Wattie wrote:superbikes were 750 4cyl, then they allowed less modified 1000cc 4s, and thats the way roadbikes went.
Ummm, what are you talking about?
Honda never really had a modern, mainstream 750cc sportsbike.
Yamaha dropped their last effort, the YZF750R, from their lineup for the 1997 model year.
The ZX-7R went unchanged since 1996, and even when it first appeared, it was only a refinement of what went before it, not a fresh design.
MV Agusta tried it, then gave up and made the block and cases bigger so their bike could also be 1000cc.

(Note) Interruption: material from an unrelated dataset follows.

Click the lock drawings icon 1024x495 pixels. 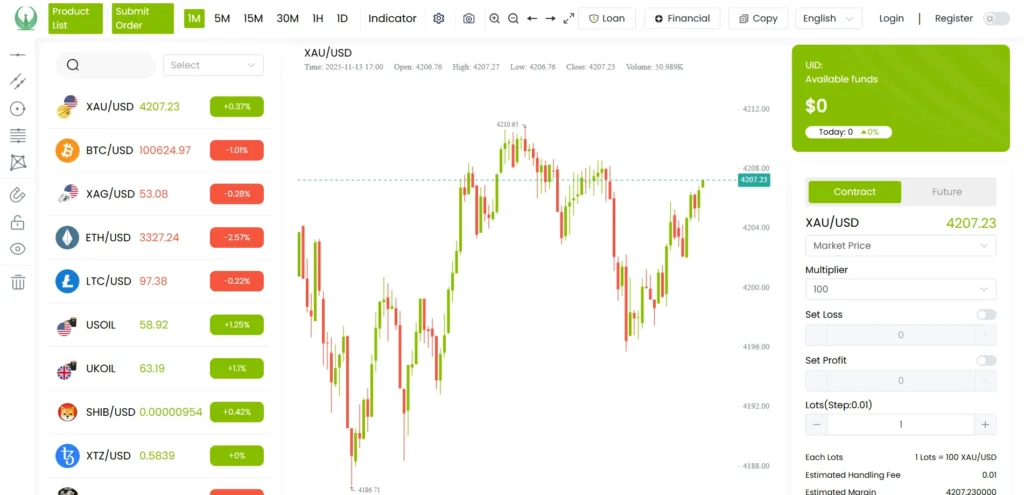pyautogui.click(x=17, y=222)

Suzuki are the only ones really persisting with a 750, and even that went through a grim phase around the turn of the century when hardly anyone was buying it.
WSB didn't change the formula to include 1000cc fours because the manufacturers wanted to build and sell more advanced litre bikes; it's because the bikes which were being raced became irrelevant to the street.

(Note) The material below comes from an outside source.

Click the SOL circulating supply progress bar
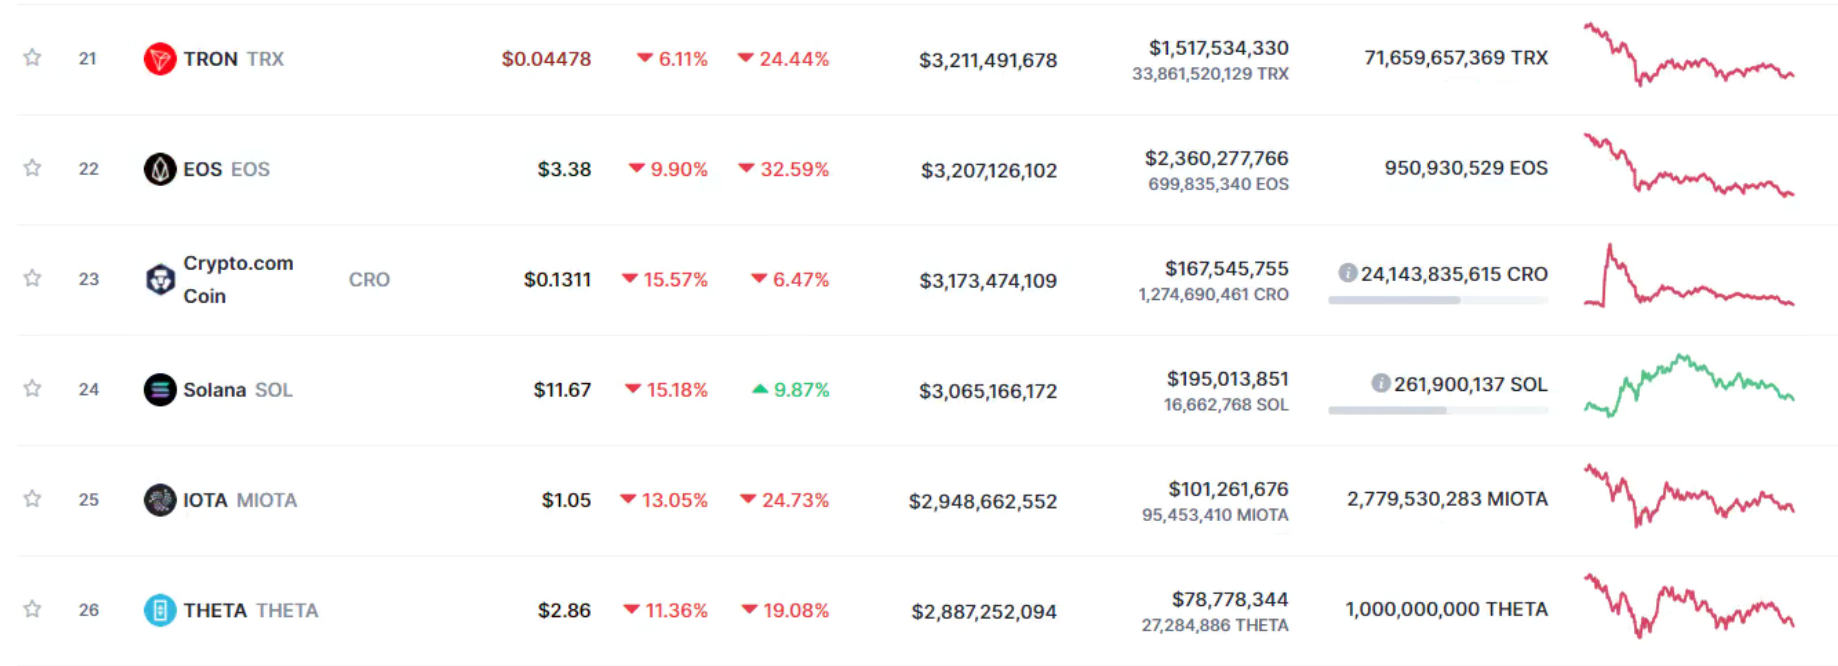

When WSB started, in 1988, a litre bike was an FZR1000 or an original ZX-10; too big and too heavy to be sportsbikes. Sports riders rode 750's, so that's what they designed the new race series to reflect.
As manufacturers learned to lop weight off their bikes, and things like the FireBlade, the R1 and the C-model ZX9 came out, people stopped bothering with 750's, and WSB suffered as a result.
In 2000, Frankie Chili raced the WT-shaped GSX-R750, when the Eaglebeak was already out. Why go watch racing when there's a superseded bike in the field? Pffft.
the ducati desmosedici is now available for like 100k which is great value
and why did they release it? to race a bike in superbikes it needs to be homolagated (released to the public) so Ducati release it moto gp replica, rich ppl buy it, its now homolagated, hey presto, its now allowed to run in Superbikes....
Wrong.
Ducati are still in business only because the 916 you could buy in the mid 90's looked and sounded just like the bike on which Fogarty and Corser were doing the business in WSB.
They haven't forgotten that... and they've learned from Yamaha and Honda's experiences with megabuck cul-de-sac homologation models. Nobody bought a FireBlade because of the RC45, and nobody bought an R1 because of Haga getting the R7 sideways. If anything, part of the reason WSB went to 1000cc fours is because the Japanese manufacturers wanted to race what they sell.
In a nutshell, MotoGP builds brand awareness, WSB builds awareness of individual models. The former sells T-shirts, the latter sells whole bikes. In which of the two do you figure is there more money to be made?